CONSIGNE
Affichez chaque ligne des données ci-dessous qui contient la chaîne « icon ».

DONNÉES
********************

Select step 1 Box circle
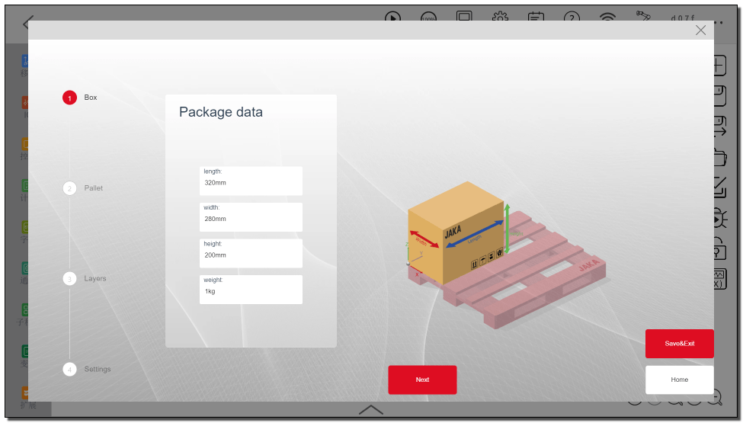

********************

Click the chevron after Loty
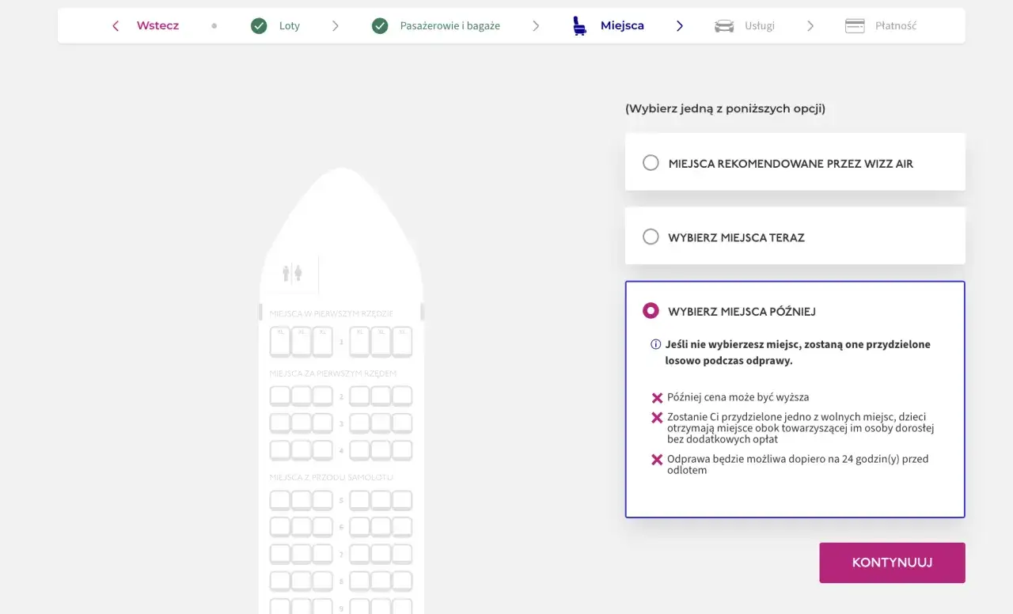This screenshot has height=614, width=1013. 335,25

********************

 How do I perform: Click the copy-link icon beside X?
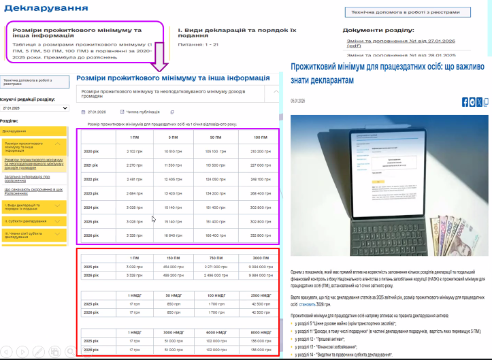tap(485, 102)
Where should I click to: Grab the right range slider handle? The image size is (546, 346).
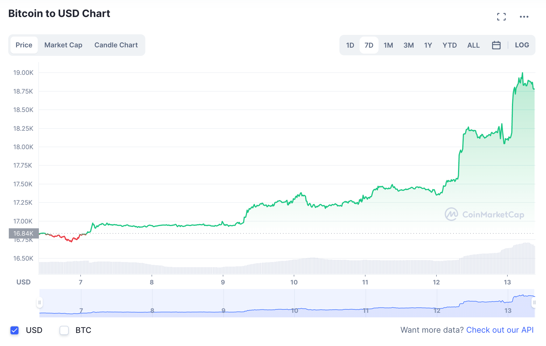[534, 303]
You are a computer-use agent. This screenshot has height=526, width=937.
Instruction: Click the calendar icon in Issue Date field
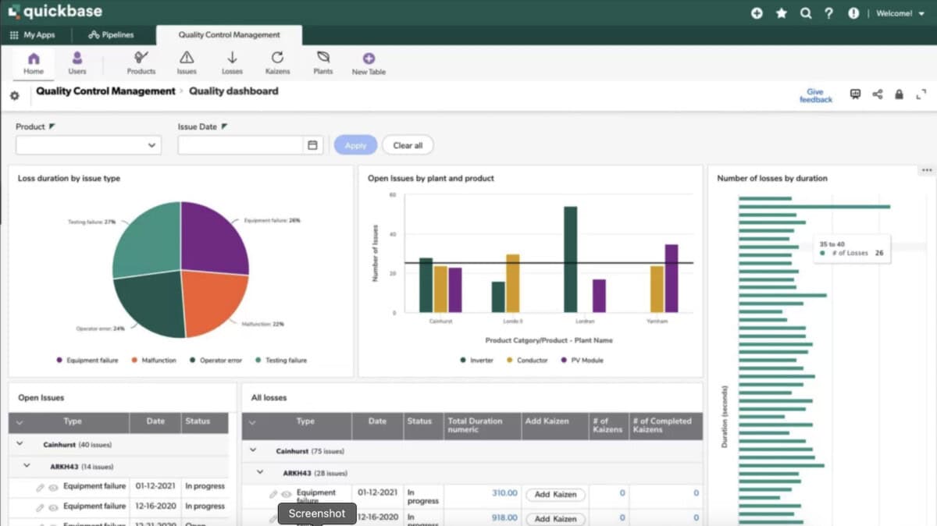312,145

********************

RÉSULTAT ATTENDU
 How do I perform: Click the copy-link icon beside X?
Instruction: Click the calendar icon in Issue Date field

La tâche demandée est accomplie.